Hypoxia responsive nano-drug delivery system based on angelica polysaccharide for liver cancer therapy

• Published in: Drug delivery Vol. 29; no. 1; pp. 138 - 148
• Main Authors: Liu, Xue, Wu, Zhenfeng, Guo, Chunjing, Guo, Huimin, Su, Yanguo, Chen, Qiang, Sun, Changgang, Liu, Qingming, Chen, Daquan, Mu, Hongjie
• Format: Journal Article
• Language: English
• Published: England Taylor & Francis 01.12.2022; Taylor & Francis Ltd; Taylor & Francis Group
• Subjects: Angelica; angelica polysaccharide; Arachidonic Acid - chemistry; Azo Compounds - chemistry; Cell Survival - drug effects; Chemistry, Pharmaceutical; Drug Carriers - chemistry; Drug delivery systems; Drug Liberation; Ferroptosis; Ferrous Compounds - chemistry; Hep G2 Cells; Humans; Hydrophobic and Hydrophilic Interactions; Hypoxia; Hypoxia - metabolism; Hypoxia responsive; Liver cancer; Liver Neoplasms - pathology; Metallocenes - chemistry; micelle; Micelles; Nanoparticle Drug Delivery System - chemistry; Particle Size; Polymers; Polysaccharides - administration & dosage; Polysaccharides - pharmacology; Surface Properties; micelle; angelica polysaccharide; liver cancer; ferroptosis; Hypoxia responsive
• ISSN: 1071-7544; 1521-0464; 1521-0464
• DOI: 10.1080/10717544.2021.2021324

Based on the tumor hypoxic microenvironment and the new programmed cell death mode of combined ferroptosis, an angelica polysaccharide-based nanocarrier material was synthesized. The polymer contains hydrophilic angelica polysaccharide (ASP) that is linked by azobenzene (AZO) linker with ferrocene (Fc), and then the side chain was covalently modified with arachidonic acid (AA).

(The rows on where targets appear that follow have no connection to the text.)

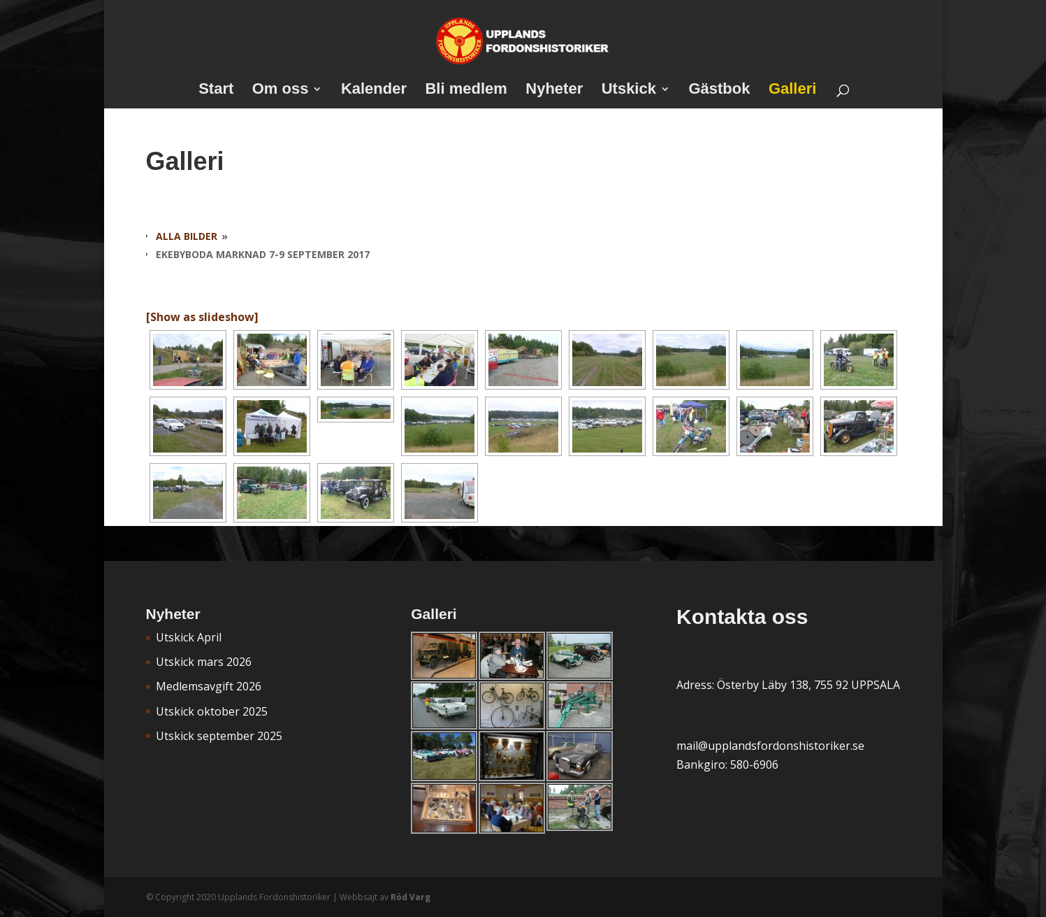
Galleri (792, 90)
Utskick (629, 90)
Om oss (280, 90)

It was postulated that the polymer micelles could work as an instinctive liver targeting drug delivery carrier, owing to the existence of ASP with liver targeting. Moreover, the aim was to engineer hypoxia-responsive polymer micelles which was modified by AA, for selective enhancement of ferroptosis in solid tumor, via diminishing glutathione (GSH) under hypoxia. Finally, we synthesized the amphiphilic polymer micelles AA/ASP-AZO-Fc (AAAF) by self-assembling. The structure of AAAF was confirmed by 1 H-NMR and FT-IR. Then, we exemplified the hydrophobic medication curcumin into polymer micelles AAAF@Cur, which has smooth and regular spheres. In vitro release test affirmed that AAAF@Cur can achieve hypoxia response to drug release. In addition, a series of cell experiments confirmed that hypoxia could enhance cell uptake and effectively improve the proliferation inhibitory activity of HepG2 cells. In conclusion, AAAF, as an effective cell carrier, is expected to develop in sensitizing ferroptosis and anti-tumor.